The other side of the coin is that because the Shanghai Index has recently moved lower the gold bullion demand from this sector has been weaker.
This from CNN Money – China's benchmark Shanghai Composite index dropped by 7.4% on Friday, as hundreds of individual stocks lost 10%, the index's daily downward limit. The Shenzhen Composite, which is heavy on tech stocks, closed down 7.9%.
The dramatic moves could further unnerve investors, who are already reeling from last week's dismal performance by China stocks. The Shanghai Composite is now solidly in correction territory, having fallen 12% over the past five trading sessions as investors grow increasingly wary of a possible stocks bubble.
Even with recent losses, the Shanghai Composite has surged 30% this year, and the Shenzhen Composite is up 77%, easily making it the world's top-performing index.
This is interesting from Chuck Butler (EverBank) – “I was reading an article on www.bullionstar.com last night that was submitted by Koos Jansen, regarding his reasons why he believes the withdrawals from the Shanghai Gold Exchange (SGE) represent Gold that China is accumulating. I did like something he said about the reasons why China would also be buying Gold on the International Markets. Let's let Koos Jansen tell you. "Gold sold on the SGE is priced in renminbi and the PBOC with large multi-currency reserves may rather use U.S. dollars than purchasing domestically priced Gold. The International Market would have a lot more liquidity too." I've told you for a few years that I thought China was using their Treasure Chest of U.S. dollars to buy Gold. So, this news comes as no surprise to me, or should you, but it does confirm what I've said.”
Our Patented Employee Survey– Gold's Direction Next Week?
Of course it's not really patented but we do have some fun along the way. This is what the GoldDealer.com employees think – 7 believe gold will be higher next week – 4 think gold will be lower and 2 believe it will be unchanged.

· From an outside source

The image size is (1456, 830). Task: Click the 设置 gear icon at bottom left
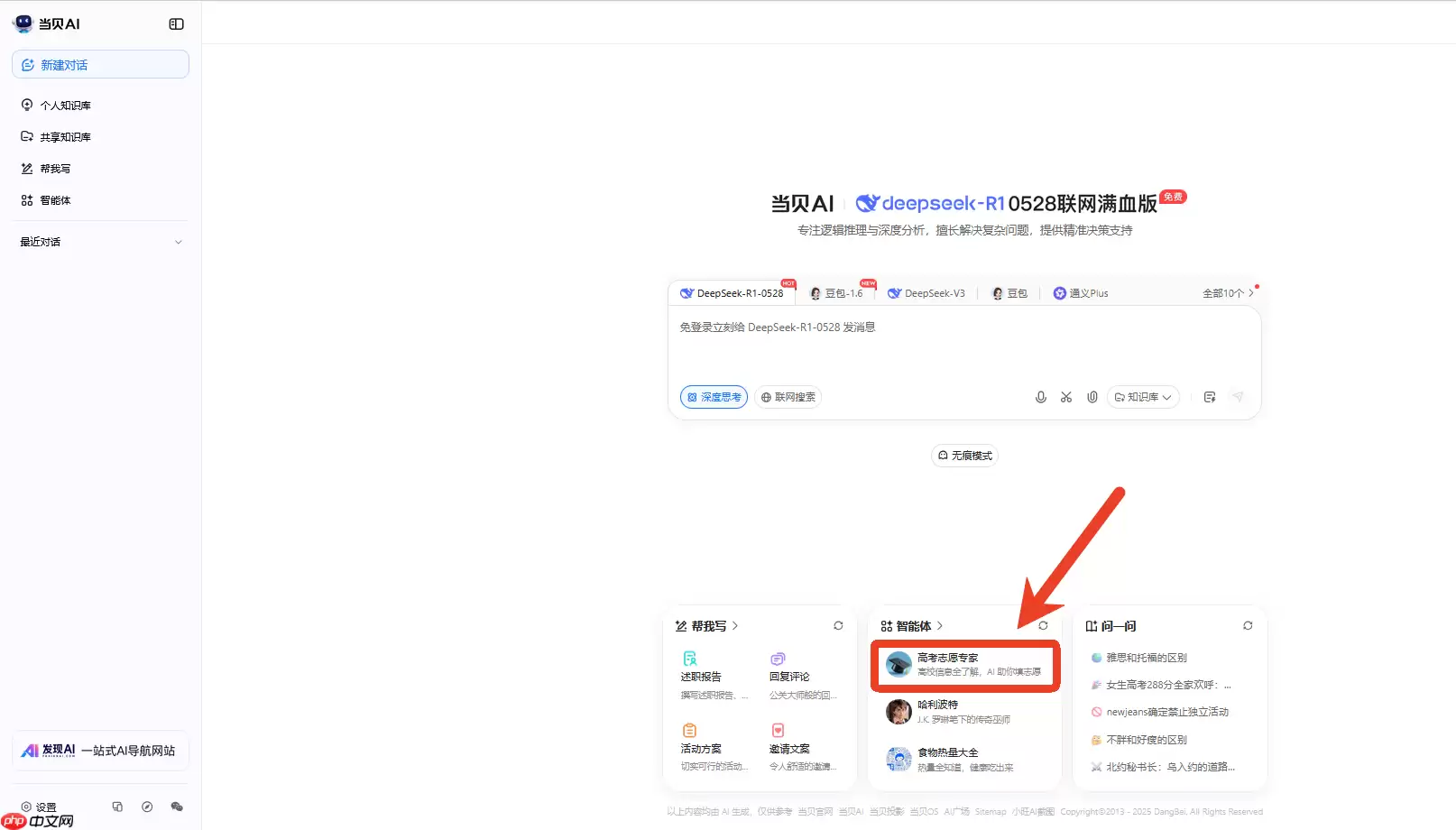pos(38,807)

Our Patented Customer Survey– Gold's Direction Next Week?
Like the employees our customers were given three choices – up – down – unchanged. We limited the survey to a random sampling of 100 transactions – unscientific but worth considering because these people took action: 42 people thought the price of gold would increase next week – 41 believe the price of gold will decrease next week and 17 think prices will remain the same.
Precious Metal Closes & Dollar Strength – June 22 – Jun 26
The walk in cash trade exploded around Noon but the phones were average most of the day. An interesting mix going on – the Monster Boxes went flying out of here to the cash trade, there was a decent amount of small selling by the public but no large sellers.
This week’s price spread and interest was very dull. Next week might produce trading fireworks however as these quiet days and tight trading ranges should not be ignored – one way or the other the market is always saying something.
Keep in mind that 4 th of July falls on a Saturday – so the CNI Building will be closed Friday July 3 rd for our Independence Day.
Also note that the trading markets, banks and post office will also be closed Friday – July 3 rd . Wishing you all a happy and safe 4 th of July.
The GoldDealer.com Unscientific Activity Scale is a “ 6” for Friday. The CNI Activity Scale takes into consideration volume and the hedge book: (Monday – 5) (Tuesday – 6) (Wednesday – 4) (Thursday – 4). The scale (1 through 10) is a reliable way to understand our volume numbers. The Activity Scale is weighted and is not necessarily real time – meaning we could be busy and see a low number – or be slow and see a high number. This is true because of the way our computer runs what we call the “book”. Our “activity” is better understood from a wider point of view. If the numbers are generally increasing – it would indicate things are busier – decreasing numbers over a longer period would indicate volume is moving lower.